Baseline PFP Criteria Prevalence Estimates

Among the 7439 community-dwelling older adult NHATS participants, low physical activity (30.5%) and exhaustion (29.8%) were the most prevalent PFP criteria, followed by slow gait (19.9%), weakness (19.8%), and unintentional weight loss (15.0%) (Table 1). Among nonfrail participants, low physical activity (22.3%) and exhaustion (20.7%) were the most prevalent, affecting nearly a quarter of participants, followed by weakness (12.3%), slow gait (10.6%), and unintentional weight loss (9.3%). As expected, PFP criteria were more prevalent among frail participants, each affecting a majority of frail community-dwelling older adults (exhaustion: 85.2%; low physical activity: 79.94%; slow gait speed: 75.0%; weakness: 68.7%); unintentional weight loss was the one exception, which had the lowest prevalence, yet was still affecting approximately half of frail participants (49.6%) (Table 1).

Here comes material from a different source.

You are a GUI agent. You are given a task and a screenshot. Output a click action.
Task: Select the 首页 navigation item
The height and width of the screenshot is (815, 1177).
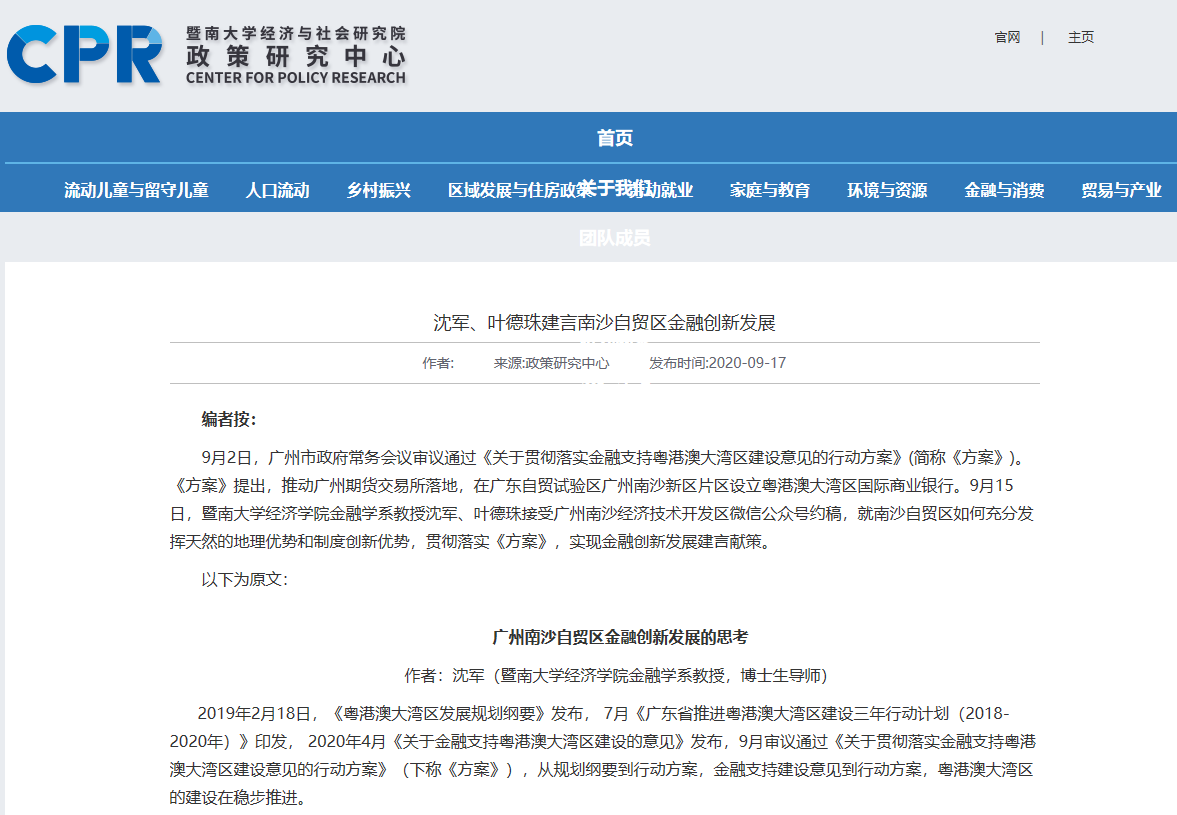(615, 139)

Baseline Global Cognitive Performance by Frailty and PFP Criteria

Among community-living older adults, average unadjusted global cognitive scores at baseline were lower and below the population mean for frail participants (Cohen’s d = −0.262 SD, SE = 0.01) compared to nonfrail participants (Cohen’s d = 0.260 SD, SE = 0.03). Across all 5 PFP criteria, global and domain-specific cognitive performance was lower for those who were positive for the criteria compared to those who were negative for the criteria. Participants who tested positive for unintentional weight loss, slow gait, and weakness had cognitive scores consistently below the mean across all global and domain-specific cognitive outcomes, while those who tested negative for the criteria had cognitive scores consistently above the mean (results not shown).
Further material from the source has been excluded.